E per la prima volta in tanti anni, a poche settimane di distanza l’una dall’altra, mi hanno dato la sensazione di essere due artiste in stallo. Lo dico con dolore e una punta di smarrimento.
Ci pensavo l’altra sera, ascoltando in macchina i loro nuovi cd: “Blessed” di Lucinda Williams e “Ashore”di June Tabor.
O meglio, prima pensavo ai lontanissimi binari che separano e al tempo stesso appaiano le due. Americana, anzi americanissima la prima. Inglese, anzi pure british la seconda. Cantautrice Lucinda, interprete per antonomasia June. Solidamente legata al cosiddetto rock d’autore una, di profonde radici folk, poi evolutesi nel contemporaneo, l’altra. Con la comune tendenza – intrapresa ognuna seguendo un proprio e autonomo percorso – a confluire in quel vasto filone che si potrebbe definire musica adulta. Quasi letteraria. Figure di culto tutte e due, con seguito tanto largo quanto è sottile lo spazio commerciale che i loro generi e i loro dischi occupano nell’industria culturale.
Ma curva dopo curva, marcia dopo marcia, canzone dopo canzone mi sono accorto che il pensiero che inseguivo, la sensazione che mi perseguitava era un’altra: che cosa rendeva misteriosamente simili quei due cd? Cosa me li faceva apparire così affini, sebbene fossero con ogni evidenza così diversi?
Alla fine, con molta riluttanza, l’ho capito. Era un’aria di raffinata, sfuggente ma incombente, pervasiva (e persuasiva) routine.
Lo so, lo so. E’ ingiusto, è ingeneroso. Me ne vergogno, quasi.
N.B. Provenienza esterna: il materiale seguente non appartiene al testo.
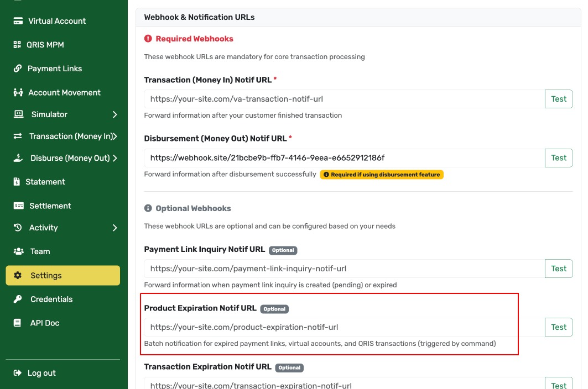
Task: Test the Product Expiration Notif URL
Action: click(x=559, y=327)
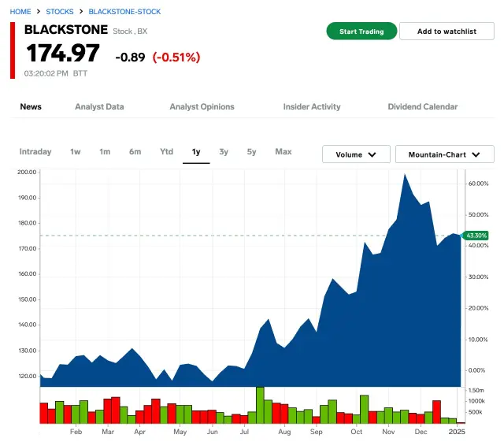Screen dimensions: 504x442
Task: Select the Max time range
Action: pos(284,152)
Eppure, alla lunga, certi missaggi di “Blessed” hanno cominciato a infastidirmi (alla consolle c’è’ una vecchia volpe come Bob Clearmountain: mica sarà un caso?), la dinamica di certi timpani ha fatto pizzicare il mio senso di ragno, certi accenni di professionalissima levigatezza del suono e certe perdute scabrosità mi hanno insospettito, messo a disagio. Ho avvertito un’inconfessabile sensazione di monotonia. Si può dirlo della grande Lucinda Williams, l’eroina di “Drunken Angel”, la voce di “Sweet old world”? Si può e si deve. Anche perché il fascino dell’artista di Lake Charles riaffiora tutto nel suono opachissimo e artigianale della versione “domestica” del cd, disponibile nella (consigliatissima) edizione de luxe dell’album.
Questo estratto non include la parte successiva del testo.